Undergoing a long process of piloting and making numerous mistakes and constraints, the Party identified that there was a long transitional period with concrete stages and steps to advance from the people’s national democratic revolution to socialism. Particularly, there was an array of unprecedented issues in theory and reality in the world for a country to advance from a backward agricultural country to socialism bypassing capitalist development. By correctly being aware of fundamental principles of Marxism-Leninism and Ho Chi Minh Thought, selectively learning from international experience, applying them gradually, reviewing practical models, relying on people’s creativity, the Communist Party of Viet Nam has developed a system of theory on socialist model of Viet Nam with increasingly clearer objectives, roadmap and overall solutions. The Platform on national construction in the transitional period to socialism (supplemented and developed in 2011) stated clearly 8-point profile of socialism that is being built by the Vietnamese people: “A prosperous people, a strong country, democracy, equity and civilization, people as masters, a highly developed economy based on modern production forces and progressive and suitable production relations, an advanced culture imbued with national identity, happiness and freedom of the people, and favorable conditions for comprehensive development. In addition, all ethnic groups in Viet Nam are equal, united, respect and help each other to develop; the socialist state is governed by law and is of the people, for the people and by the people under the leadership of the Communist Party. The country establishes friendly relations and cooperation with countries in the world.” (3) Only by reviewing models of socialism which collapsed or is “out of tune” with the common trend of development, can we see clearly our Party’s great creativity in terms of theory on building the socialist model of Viet Nam.

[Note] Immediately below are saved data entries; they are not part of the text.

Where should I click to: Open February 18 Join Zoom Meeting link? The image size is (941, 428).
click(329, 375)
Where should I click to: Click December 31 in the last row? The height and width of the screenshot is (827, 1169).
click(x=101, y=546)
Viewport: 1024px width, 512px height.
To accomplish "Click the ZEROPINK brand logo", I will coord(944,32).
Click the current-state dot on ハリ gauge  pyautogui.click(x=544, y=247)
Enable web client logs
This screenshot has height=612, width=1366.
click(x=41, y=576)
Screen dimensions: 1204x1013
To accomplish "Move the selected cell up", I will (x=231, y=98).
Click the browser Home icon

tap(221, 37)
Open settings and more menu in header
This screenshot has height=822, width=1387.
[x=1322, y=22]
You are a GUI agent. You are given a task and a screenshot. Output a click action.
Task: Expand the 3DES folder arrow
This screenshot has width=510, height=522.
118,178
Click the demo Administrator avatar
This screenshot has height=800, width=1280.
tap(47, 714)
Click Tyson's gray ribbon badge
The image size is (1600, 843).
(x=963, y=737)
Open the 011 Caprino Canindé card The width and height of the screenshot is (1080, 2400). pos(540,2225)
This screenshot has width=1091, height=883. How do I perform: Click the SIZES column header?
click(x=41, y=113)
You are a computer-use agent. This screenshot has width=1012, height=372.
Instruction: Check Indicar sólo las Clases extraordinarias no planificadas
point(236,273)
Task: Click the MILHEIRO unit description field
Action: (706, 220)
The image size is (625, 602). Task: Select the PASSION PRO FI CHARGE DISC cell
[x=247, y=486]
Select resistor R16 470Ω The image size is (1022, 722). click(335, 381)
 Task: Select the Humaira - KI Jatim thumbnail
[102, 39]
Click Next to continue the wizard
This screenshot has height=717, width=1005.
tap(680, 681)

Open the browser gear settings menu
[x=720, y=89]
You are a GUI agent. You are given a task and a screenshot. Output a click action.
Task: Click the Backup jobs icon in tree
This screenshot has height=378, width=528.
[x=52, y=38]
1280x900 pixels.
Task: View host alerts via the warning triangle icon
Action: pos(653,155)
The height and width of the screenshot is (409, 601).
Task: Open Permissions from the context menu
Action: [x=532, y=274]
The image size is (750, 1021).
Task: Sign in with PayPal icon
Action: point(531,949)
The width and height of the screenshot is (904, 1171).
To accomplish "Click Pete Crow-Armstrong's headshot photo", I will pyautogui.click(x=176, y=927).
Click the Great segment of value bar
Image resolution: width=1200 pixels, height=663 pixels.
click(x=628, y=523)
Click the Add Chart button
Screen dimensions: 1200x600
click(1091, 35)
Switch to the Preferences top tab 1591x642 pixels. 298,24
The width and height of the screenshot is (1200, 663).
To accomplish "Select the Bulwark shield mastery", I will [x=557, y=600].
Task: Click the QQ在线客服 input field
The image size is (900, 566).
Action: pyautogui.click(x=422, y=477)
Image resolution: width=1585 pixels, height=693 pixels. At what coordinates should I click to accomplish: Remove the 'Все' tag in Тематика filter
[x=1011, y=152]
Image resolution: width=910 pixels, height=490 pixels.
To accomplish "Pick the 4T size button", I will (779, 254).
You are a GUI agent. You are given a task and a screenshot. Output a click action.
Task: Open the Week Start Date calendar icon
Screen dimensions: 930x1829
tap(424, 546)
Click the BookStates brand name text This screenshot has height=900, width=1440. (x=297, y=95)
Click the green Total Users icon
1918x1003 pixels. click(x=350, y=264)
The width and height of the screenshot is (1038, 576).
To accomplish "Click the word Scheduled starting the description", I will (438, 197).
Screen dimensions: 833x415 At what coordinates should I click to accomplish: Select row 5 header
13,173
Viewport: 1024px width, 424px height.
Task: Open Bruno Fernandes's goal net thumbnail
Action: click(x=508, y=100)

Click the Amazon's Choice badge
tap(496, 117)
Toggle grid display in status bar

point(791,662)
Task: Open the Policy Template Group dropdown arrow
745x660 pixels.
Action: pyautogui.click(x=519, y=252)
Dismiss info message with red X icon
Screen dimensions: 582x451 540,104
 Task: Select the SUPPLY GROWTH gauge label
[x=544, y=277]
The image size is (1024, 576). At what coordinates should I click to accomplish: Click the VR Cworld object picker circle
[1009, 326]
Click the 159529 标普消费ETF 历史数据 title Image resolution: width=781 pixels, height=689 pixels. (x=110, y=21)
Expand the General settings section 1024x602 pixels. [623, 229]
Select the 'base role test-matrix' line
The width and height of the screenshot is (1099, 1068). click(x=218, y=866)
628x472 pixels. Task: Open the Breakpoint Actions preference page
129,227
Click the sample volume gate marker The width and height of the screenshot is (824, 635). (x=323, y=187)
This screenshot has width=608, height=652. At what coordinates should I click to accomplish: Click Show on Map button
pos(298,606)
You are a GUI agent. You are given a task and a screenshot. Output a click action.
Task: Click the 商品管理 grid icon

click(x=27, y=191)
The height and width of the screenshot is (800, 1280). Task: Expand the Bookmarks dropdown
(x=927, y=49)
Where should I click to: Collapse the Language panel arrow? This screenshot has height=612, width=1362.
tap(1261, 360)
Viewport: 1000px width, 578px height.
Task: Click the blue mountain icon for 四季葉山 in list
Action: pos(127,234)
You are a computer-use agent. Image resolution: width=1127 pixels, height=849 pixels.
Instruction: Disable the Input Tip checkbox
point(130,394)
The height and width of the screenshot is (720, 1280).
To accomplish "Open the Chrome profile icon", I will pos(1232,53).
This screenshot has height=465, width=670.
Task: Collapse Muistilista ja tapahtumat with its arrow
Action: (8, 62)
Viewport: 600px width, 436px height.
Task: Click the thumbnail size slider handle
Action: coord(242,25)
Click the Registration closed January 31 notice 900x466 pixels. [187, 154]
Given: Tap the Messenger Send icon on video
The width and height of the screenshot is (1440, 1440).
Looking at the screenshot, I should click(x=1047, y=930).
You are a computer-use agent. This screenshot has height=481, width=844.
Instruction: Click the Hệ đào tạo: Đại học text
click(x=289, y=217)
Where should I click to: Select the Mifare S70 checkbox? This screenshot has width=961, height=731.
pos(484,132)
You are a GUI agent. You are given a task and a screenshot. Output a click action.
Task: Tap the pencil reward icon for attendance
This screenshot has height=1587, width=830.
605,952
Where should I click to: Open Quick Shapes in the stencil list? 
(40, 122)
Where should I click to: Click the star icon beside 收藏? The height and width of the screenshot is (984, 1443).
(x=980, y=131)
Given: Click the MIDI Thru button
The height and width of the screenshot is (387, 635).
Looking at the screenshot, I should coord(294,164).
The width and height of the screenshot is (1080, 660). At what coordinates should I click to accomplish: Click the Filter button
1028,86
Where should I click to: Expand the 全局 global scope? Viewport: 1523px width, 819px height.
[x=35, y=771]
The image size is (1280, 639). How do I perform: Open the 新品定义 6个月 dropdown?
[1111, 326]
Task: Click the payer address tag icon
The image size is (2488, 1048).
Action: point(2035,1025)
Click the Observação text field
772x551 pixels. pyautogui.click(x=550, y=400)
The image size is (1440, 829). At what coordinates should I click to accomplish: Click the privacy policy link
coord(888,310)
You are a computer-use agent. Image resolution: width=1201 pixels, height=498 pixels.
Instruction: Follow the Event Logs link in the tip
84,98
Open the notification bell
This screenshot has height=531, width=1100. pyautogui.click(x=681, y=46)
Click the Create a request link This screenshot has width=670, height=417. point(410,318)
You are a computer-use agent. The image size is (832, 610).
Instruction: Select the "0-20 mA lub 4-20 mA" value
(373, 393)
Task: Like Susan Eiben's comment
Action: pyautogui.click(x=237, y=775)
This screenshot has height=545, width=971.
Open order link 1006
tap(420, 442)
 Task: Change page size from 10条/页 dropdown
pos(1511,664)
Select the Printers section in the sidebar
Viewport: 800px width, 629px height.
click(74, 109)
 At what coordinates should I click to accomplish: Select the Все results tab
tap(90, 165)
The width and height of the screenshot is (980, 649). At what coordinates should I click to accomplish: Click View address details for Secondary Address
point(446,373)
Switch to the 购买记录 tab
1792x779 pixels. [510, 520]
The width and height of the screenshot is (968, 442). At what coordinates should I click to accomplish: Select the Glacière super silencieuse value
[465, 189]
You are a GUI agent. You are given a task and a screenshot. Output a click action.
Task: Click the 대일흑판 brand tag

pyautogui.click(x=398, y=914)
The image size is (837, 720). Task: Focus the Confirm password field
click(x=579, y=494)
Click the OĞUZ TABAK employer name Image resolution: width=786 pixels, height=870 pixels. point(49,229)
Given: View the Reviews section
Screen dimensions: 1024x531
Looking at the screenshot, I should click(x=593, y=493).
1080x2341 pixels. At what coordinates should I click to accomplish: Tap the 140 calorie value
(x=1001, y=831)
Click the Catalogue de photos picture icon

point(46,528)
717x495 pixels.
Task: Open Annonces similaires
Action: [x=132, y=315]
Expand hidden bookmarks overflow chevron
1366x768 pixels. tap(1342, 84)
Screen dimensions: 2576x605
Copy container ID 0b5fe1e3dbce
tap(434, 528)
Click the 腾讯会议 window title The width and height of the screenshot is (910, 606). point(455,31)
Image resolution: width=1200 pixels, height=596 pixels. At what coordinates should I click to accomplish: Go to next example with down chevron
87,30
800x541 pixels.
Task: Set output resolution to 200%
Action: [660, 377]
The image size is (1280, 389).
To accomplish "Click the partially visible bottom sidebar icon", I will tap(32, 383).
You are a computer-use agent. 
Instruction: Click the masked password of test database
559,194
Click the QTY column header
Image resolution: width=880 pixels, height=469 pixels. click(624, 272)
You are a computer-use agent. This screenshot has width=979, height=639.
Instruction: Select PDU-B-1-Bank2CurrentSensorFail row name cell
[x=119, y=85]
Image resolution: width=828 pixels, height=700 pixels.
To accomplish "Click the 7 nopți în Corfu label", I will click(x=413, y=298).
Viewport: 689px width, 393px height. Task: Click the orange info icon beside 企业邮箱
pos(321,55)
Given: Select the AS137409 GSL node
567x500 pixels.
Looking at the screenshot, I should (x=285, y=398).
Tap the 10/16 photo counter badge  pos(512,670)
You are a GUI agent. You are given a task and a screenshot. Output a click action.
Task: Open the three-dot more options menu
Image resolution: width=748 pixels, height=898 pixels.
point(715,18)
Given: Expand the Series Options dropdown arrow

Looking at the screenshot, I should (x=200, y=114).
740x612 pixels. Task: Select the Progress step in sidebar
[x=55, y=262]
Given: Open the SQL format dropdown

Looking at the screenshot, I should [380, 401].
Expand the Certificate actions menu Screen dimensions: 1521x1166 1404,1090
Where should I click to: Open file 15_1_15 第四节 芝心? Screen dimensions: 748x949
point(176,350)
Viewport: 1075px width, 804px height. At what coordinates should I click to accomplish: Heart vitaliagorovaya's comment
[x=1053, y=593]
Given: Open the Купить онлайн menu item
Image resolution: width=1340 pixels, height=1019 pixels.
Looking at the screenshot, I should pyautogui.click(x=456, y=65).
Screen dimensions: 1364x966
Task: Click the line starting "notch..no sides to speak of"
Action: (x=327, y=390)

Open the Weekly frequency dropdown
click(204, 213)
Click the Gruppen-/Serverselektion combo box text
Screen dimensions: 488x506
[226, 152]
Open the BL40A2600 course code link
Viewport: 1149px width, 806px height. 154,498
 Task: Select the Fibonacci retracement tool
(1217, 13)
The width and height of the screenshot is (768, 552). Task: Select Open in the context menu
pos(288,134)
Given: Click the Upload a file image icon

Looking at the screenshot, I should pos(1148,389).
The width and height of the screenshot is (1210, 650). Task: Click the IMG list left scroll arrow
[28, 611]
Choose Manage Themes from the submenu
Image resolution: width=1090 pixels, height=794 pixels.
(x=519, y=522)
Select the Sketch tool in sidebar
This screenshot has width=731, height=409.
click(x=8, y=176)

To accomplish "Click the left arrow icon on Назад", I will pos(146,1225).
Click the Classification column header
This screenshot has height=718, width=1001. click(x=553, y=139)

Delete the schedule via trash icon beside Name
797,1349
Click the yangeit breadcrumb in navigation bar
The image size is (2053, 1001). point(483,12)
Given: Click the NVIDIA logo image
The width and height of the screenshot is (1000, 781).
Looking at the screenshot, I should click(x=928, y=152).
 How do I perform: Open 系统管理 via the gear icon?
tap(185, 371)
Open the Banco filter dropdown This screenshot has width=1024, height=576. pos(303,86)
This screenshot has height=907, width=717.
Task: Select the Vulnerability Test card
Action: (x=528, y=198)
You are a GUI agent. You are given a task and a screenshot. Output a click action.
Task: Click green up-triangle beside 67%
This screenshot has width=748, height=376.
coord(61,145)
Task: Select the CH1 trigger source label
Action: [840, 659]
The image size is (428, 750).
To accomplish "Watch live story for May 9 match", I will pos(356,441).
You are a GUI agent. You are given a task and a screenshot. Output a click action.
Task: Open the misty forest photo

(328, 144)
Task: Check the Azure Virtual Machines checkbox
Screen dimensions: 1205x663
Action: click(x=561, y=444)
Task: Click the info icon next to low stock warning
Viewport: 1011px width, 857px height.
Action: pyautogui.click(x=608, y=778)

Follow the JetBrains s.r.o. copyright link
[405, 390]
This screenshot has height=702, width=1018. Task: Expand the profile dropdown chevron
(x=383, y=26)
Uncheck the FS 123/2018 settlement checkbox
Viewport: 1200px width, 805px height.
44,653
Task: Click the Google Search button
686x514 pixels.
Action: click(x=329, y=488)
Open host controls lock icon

Achievements in theoretical thinking on socialism and building socialism in Viet Nam are also shown in a clear system of objectives, established by our Party, of the renovation – fundamental values of socialism of Viet Nam: “A prosperous people, a strong country, democracy, equity and civilization,” and conditions and methodologies to ensure successful implementation by understanding and resolving 8 big relations decisive to the success of the renovation. They are relations between renovation and stability and development, between economic renewal and gradual political renewal, between the market economy and socialist orientation, between developing production forces and building and completing socialist production relations, between economic growth and cultural development, social progress and equity, between socialist construction and defense of the socialist country, between independence and sovereignty and international integration and between Party leadership and State management and people as masters.

Building upon objectives of advancing to socialism, the Communist Party of Viet Nam has formulated a system of theory on the roadmap and fundamental solutions to realize these objectives.

First, industrialization and modernization. These are allegedly the first issue to realize objective of socialist construction. Since the 1960s of the 20th century with initial understanding of industrialization until now, the Party has created a system of theoretical points on industrialization in association with modernization, contents, models, methodologies and resources for industrialization and modernization which align with the common trend in the world and are appropriate to Viet Nam’s context. Accordingly, industrialization and modernization are carried out along with knowledge economy, environmental resources protection, renewal of growth model, building of appropriate, modern, effective and sustainable economic structure, harmonious development of regions and areas, developing independent and self-reliant economy, active and proactive international integration, and effective and consistent promotion and use of all development resources. The above-mentioned theoretical developments have been brought into play and are conducive to achievements.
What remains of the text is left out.